Understand the Nature of the Medication
Ask your physician what the medication will do for you and to fully explain the condition for which it’s being prescribed. Understanding the role the drug will play in your life is a good first step. The medication isn’t a just feel-good high, even if it makes you feel good. It’s a medical need. Make sure you understand how it will affect you. Can you drive a vehicle under its influence? Will taking it on an empty stomach accelerate side effects?
Follow the Instructions
Pharmacists deliver prescription medications complete with extensive written directions and instructions for use. Read the directions. The printout may cover a lot of the information your doctor has already provided, but it often goes further, explaining exactly when you are supposed to take the medication, in what quantity and for how long. Make it a point to abide by these rules.
When to Call Your Doctor
If you are in a great deal of pain and believe that just one more dose of hydrocodone will give you relief, call your doctor instead. Don’t hesitate to confide in your doctor if you feel you’re developing a dependence on something prescribed for long-term use. Resist the urge to simply stop taking the prescribed medication if you feel like you’re on dangerous ground – this can have a disastrous effect on the condition you’re being treated for.

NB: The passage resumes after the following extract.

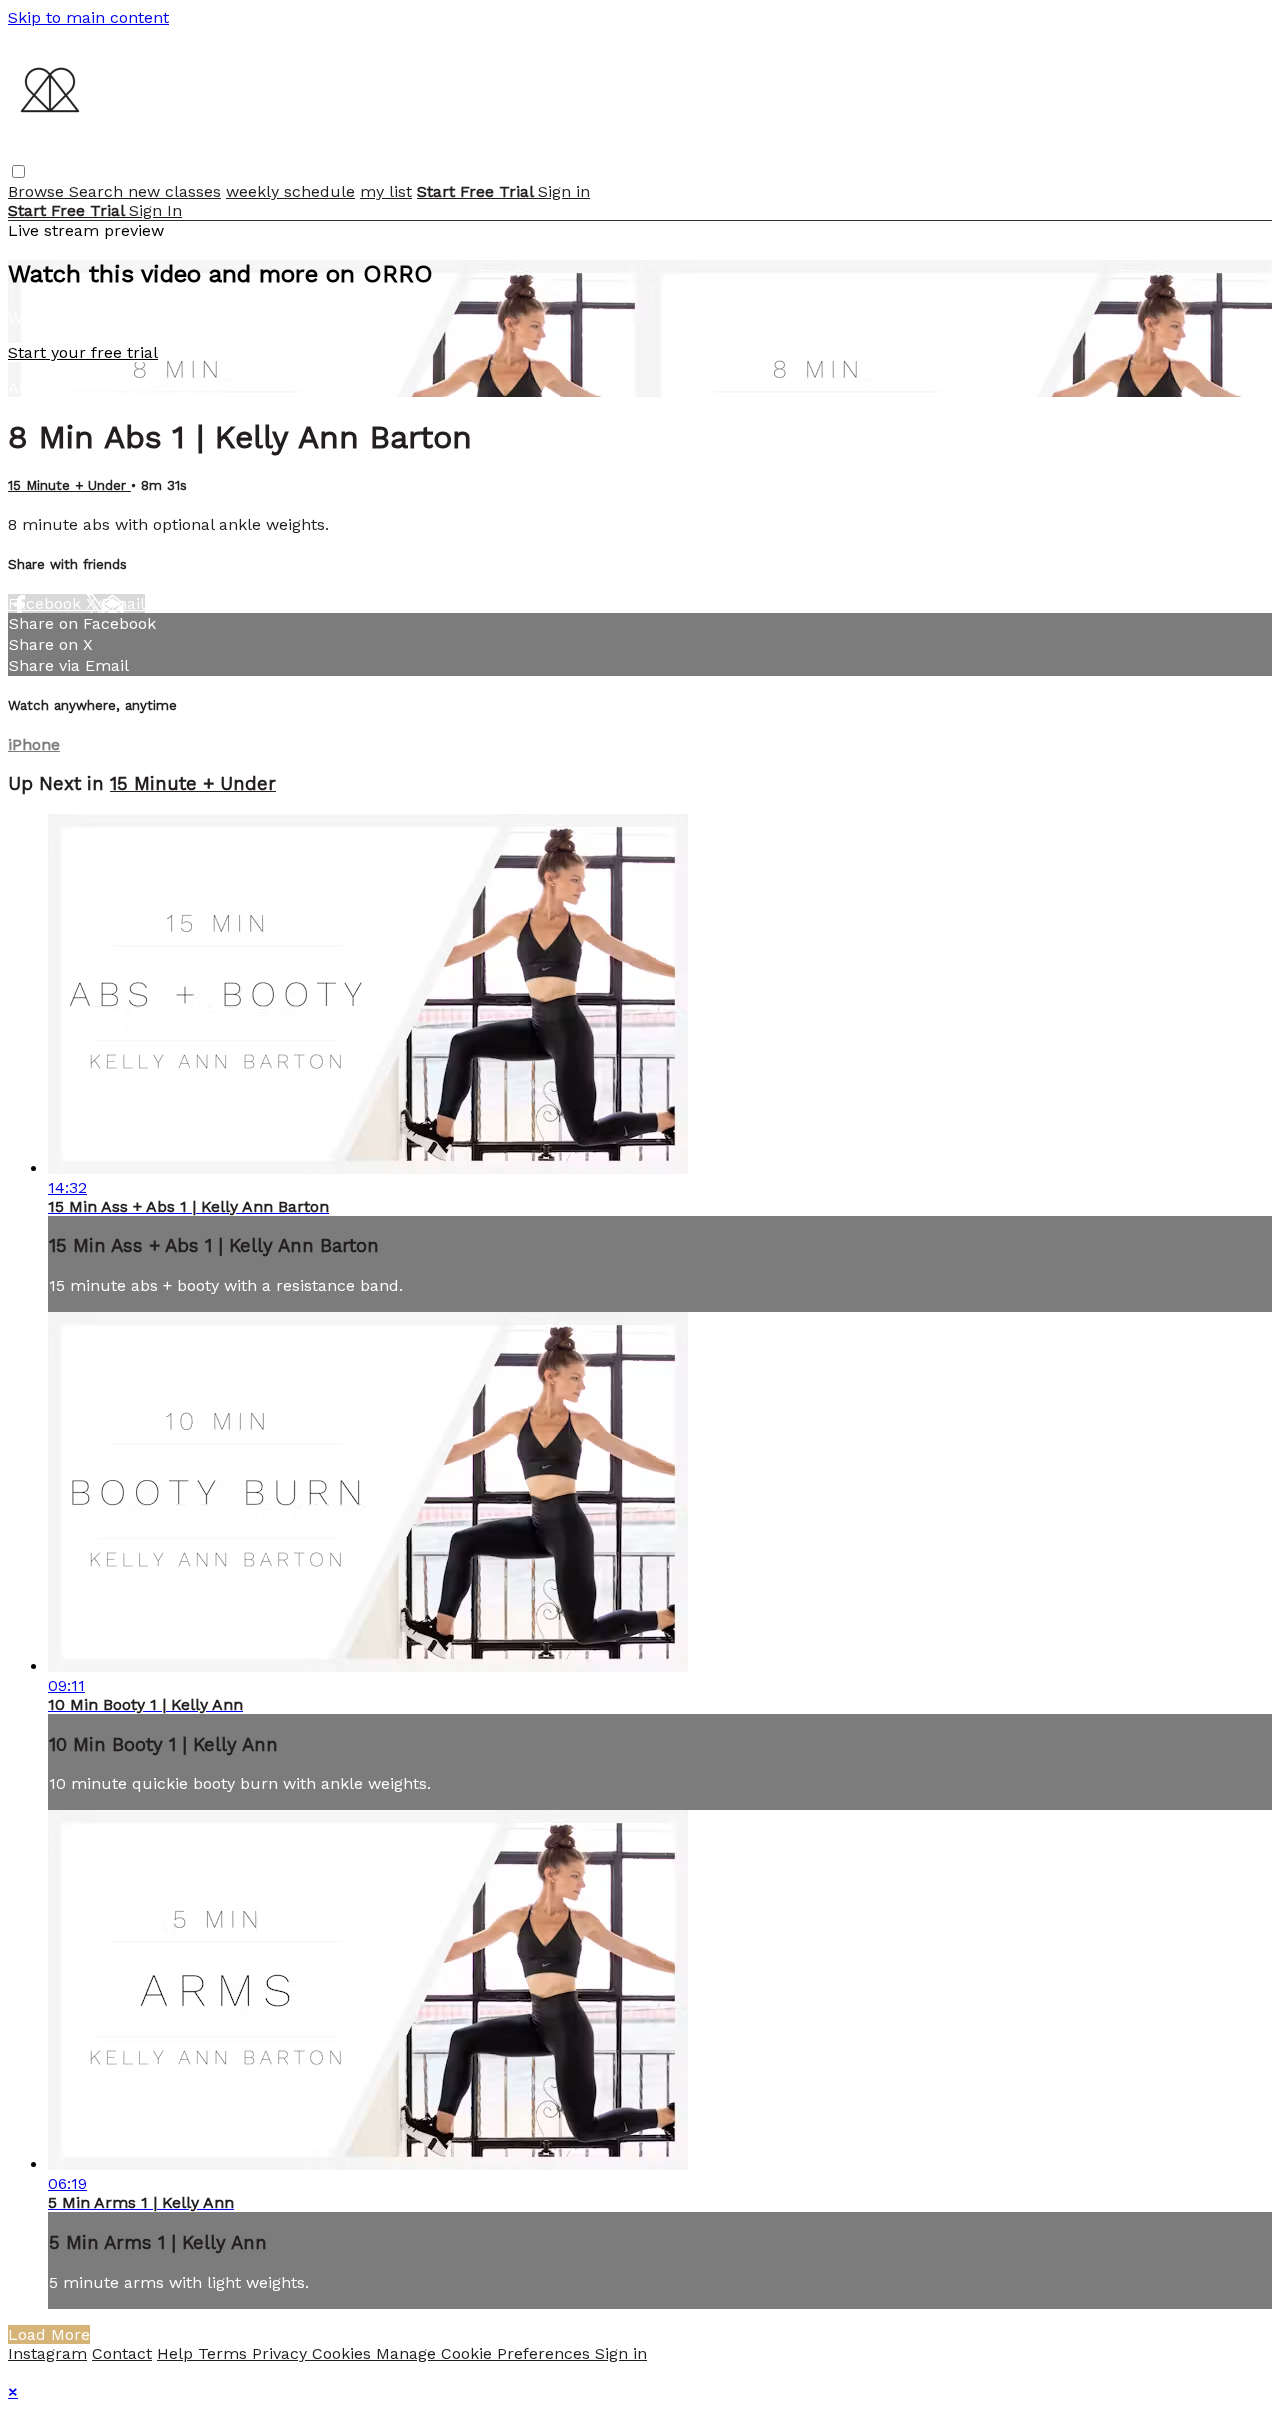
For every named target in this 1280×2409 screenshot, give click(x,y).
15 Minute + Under (69, 485)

Tell your doctor if you’re uncomfortable with the way a medication makes you feel as well. Most side effects occur early on, before your body becomes accustomed to the drug. If the side effects you’re experiencing persist or seem unusual, ask your physician if another drug might do just as well, or if he can adjust your dosage.
Create memory-logs to help keep track of your dosage schedule. Overdoses and dependencies have resulted simply because a patient repeatedly forgets that he already took a dose and takes another – after a while, this level of dosage can add up to a physical need. Numerous cellphone apps keep track of your doses, dinging at you when you’re due to take one and requiring that you make note of doses already taken so you can check before taking more. Use a daily dosing container if you’re not tech-savvy. If Monday’s compartments are empty, you’ve already taken as much of your medication as you should for that day.
Your medication serves a purpose. You can successfully take it as prescribed when you confine it to that purpose.